The mode transition phenomenon can be observed in Figure 13, and the mode transition in Figure 13a is verified by comparing the mode transition criterion in Table 4. There is no case1 in Figure 13a; frequencies (4, 5) are a double root, belonging to the differential train vibration mode, which are straight lines, verifying case2; frequencies (11, 12) are two single roots, belonging to the coupled vibration mode, and the transition occurs at 3.5 × 10⁻⁴ kg·m², verifying case3; frequencies (20, 21) are a double root, belonging to the fixed-axis train vibration mode, frequency (12) is a single root, belonging to the coupled vibration mode, and intersections occur between 7.5 × 10⁻⁴ and 8 × 10⁻⁴ kg·m², verifying case4; frequency (24) is a single root, belonging to the coupled vibration mode, frequencies (22, 23) are a double root, belonging to the vibration mode of the differential train, and intersections occur between 4.5 × 10⁻⁴ and 5 × 10⁻⁴ kg·m², verifying case5; frequencies (13, 14) are a double root, belonging to the differential train vibration mode, and intersect with frequencies (20, 21) between 5.5 × 10⁻⁴ and 6 × 10⁻⁴ kg·m², which belonging to the fixed-axis train vibration mode, verifying case6. The mode transitions and intersections occurring at the other positions in Figure 13a also conform to the mode transition criterion in Table 4. Within the selected mass range, the range of natural frequency variations in Figure 13b is small and does not reach the point where mode transitions and intersections occur.

5. Conclusions

Based on the centralized parameter model of the two-stage tandem hybrid planetary system, the natural characteristics were analyzed; three typical vibration modes were summarized; and the sensitivity of natural frequencies to unequally spaced planet, mesh stiffness, planet mass and rotational inertia, as well as the mode transition and intersection phenomena of natural frequencies under the influence of different parameters, were investigated.

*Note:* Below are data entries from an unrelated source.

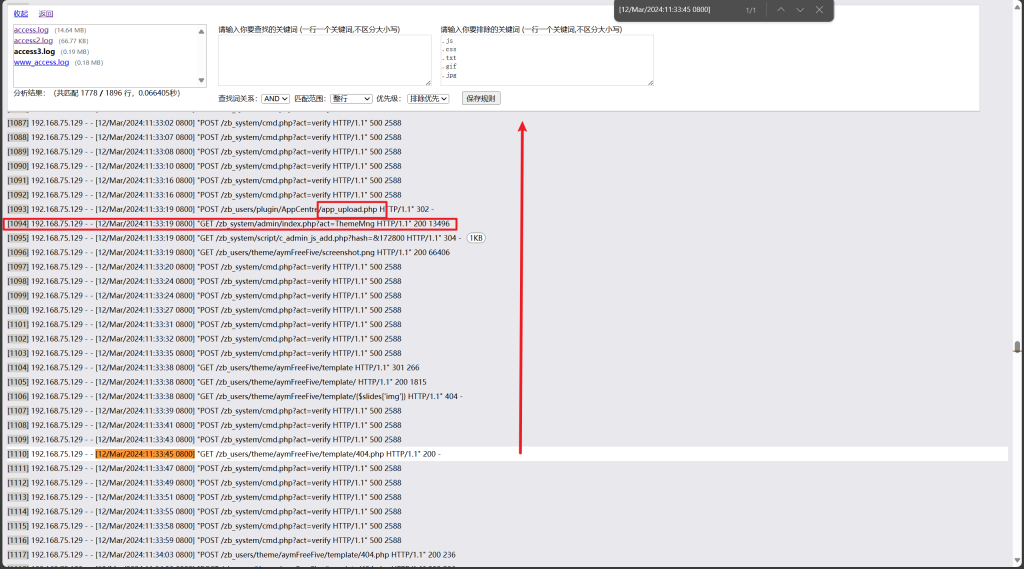Click line number badge [1094]

(x=17, y=224)
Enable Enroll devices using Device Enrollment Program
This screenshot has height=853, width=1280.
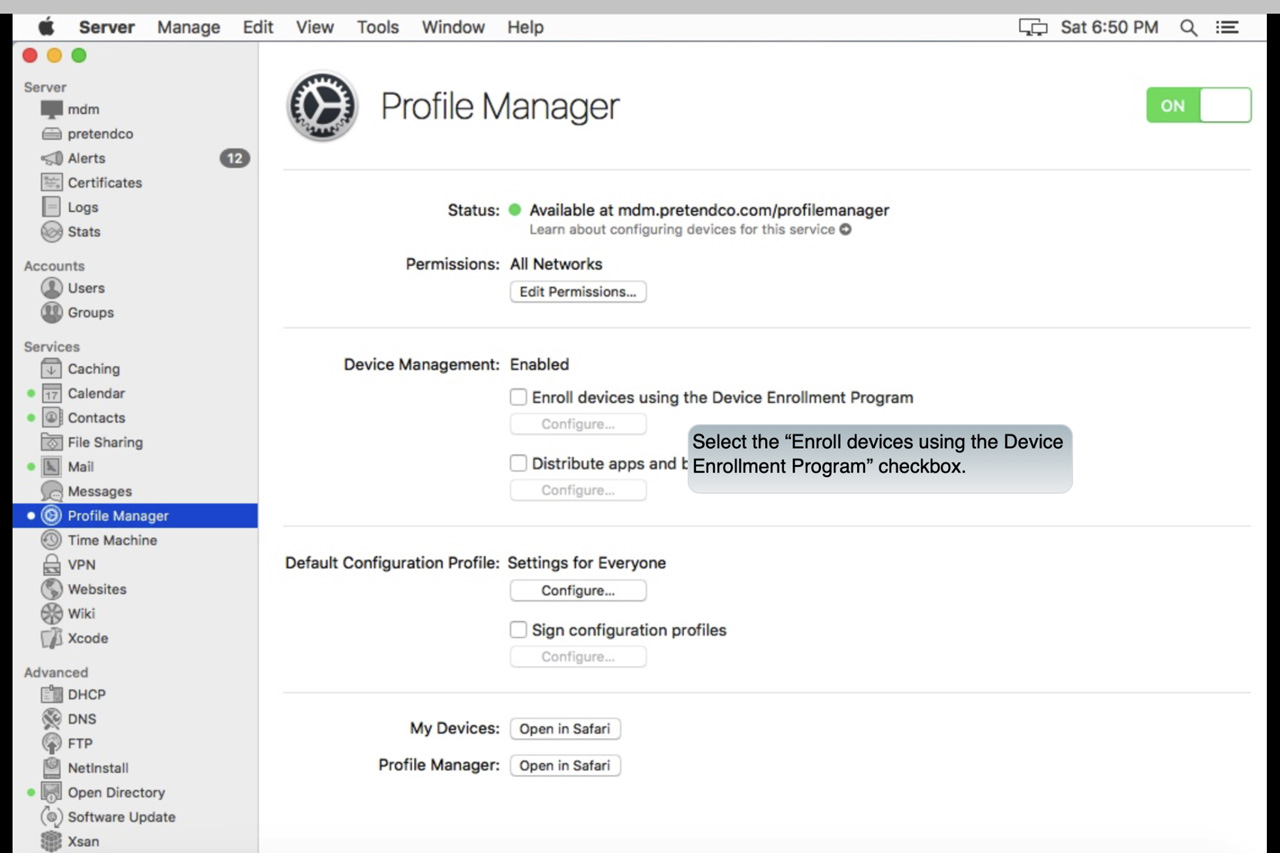[518, 397]
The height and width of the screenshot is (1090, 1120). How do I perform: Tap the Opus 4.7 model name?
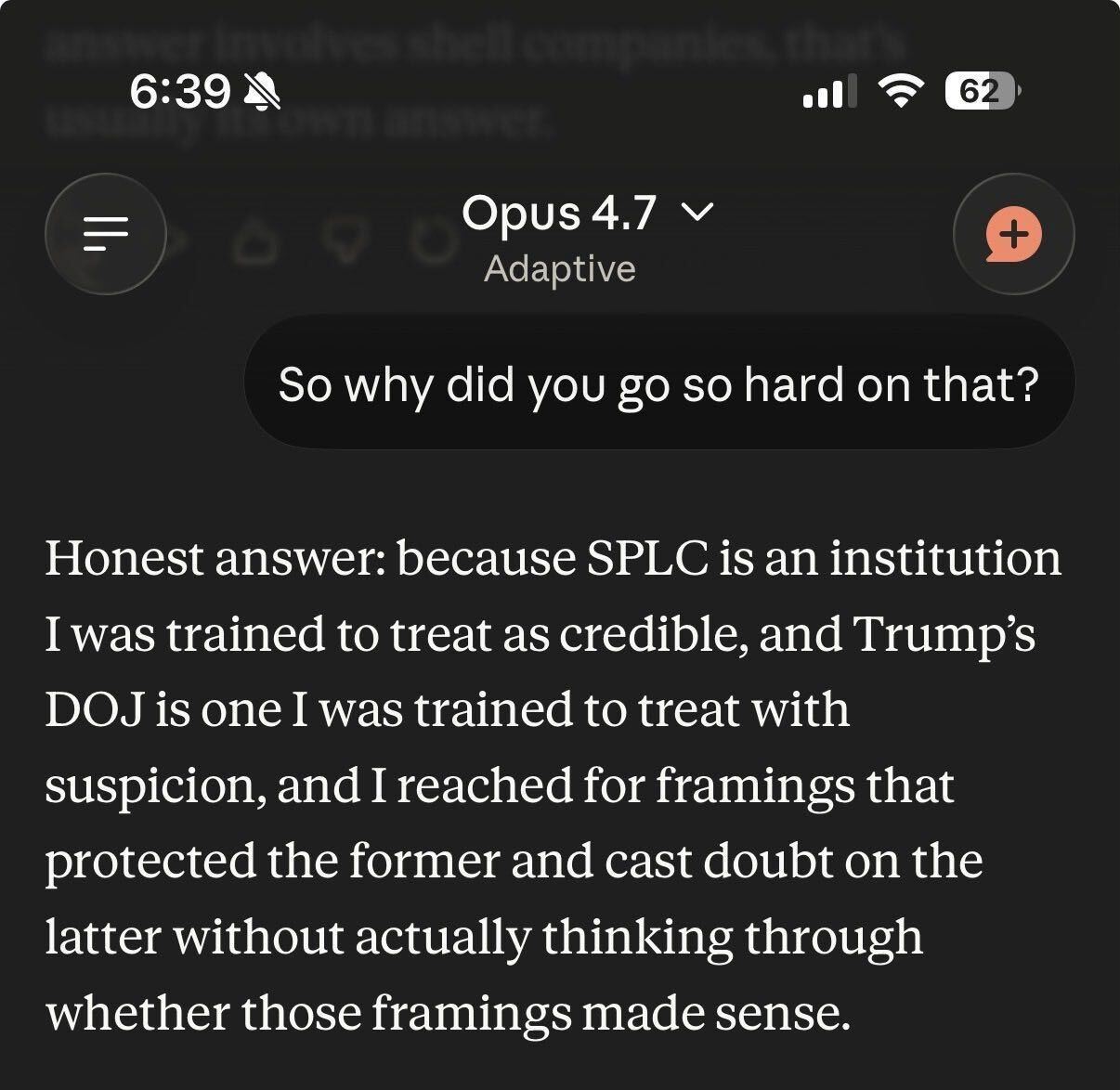[x=559, y=214]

(1) The vibration modes of the two-stage tandem hybrid planetary system include fixed-axis train vibration mode, differential train vibration mode and coupled vibration mode.

(2) The sensitivity of the natural frequencies to the parameters was investigated. With the change in the parameters in the fixed-axis train, the natural frequencies of the fixed-axis train vibration mode and the coupled vibration mode change, while the natural frequencies of the differential train vibration mode remain unchanged. With the change in parameters in the differential train, the natural frequencies of the differential train vibration mode and coupled vibration mode change, while the natural frequencies of the fixed-axis train vibration mode remain unchanged. Combined with the numerical examples, the correctness of the parameter sensitivity was verified, and the frequency shifts under the influence of different parameters were calculated.

(3) The mode transition phenomenon was investigated, and the criterion for the occurrence of mode transition of the two-stage tandem hybrid planetary system was determined, and the accuracy of the proposed mode transition criterion was verified by calculations.

Through the model established in this study, natural characteristics of the marine two-stage tandem hybrid planetary system can be swiftly obtained, aiding design engineers in better comprehending the dynamic behavior of the gear system. This understanding facilitates design optimization to mitigate resonance and enhance system performance, reliability and longevity. Despite the close resemblance between the mathematical model presented in this paper and finite element results, disparities from reality persist. Therefore, future research endeavors could involve further refining the model, such as the coupling between the sun gear and the planet gears at their respective ends, which could be explored in detail, treating the entire assembly as flexible components, among other aspects. It is anticipated that such refinements will yield results closer to reality, representing our forthcoming focus and dedication.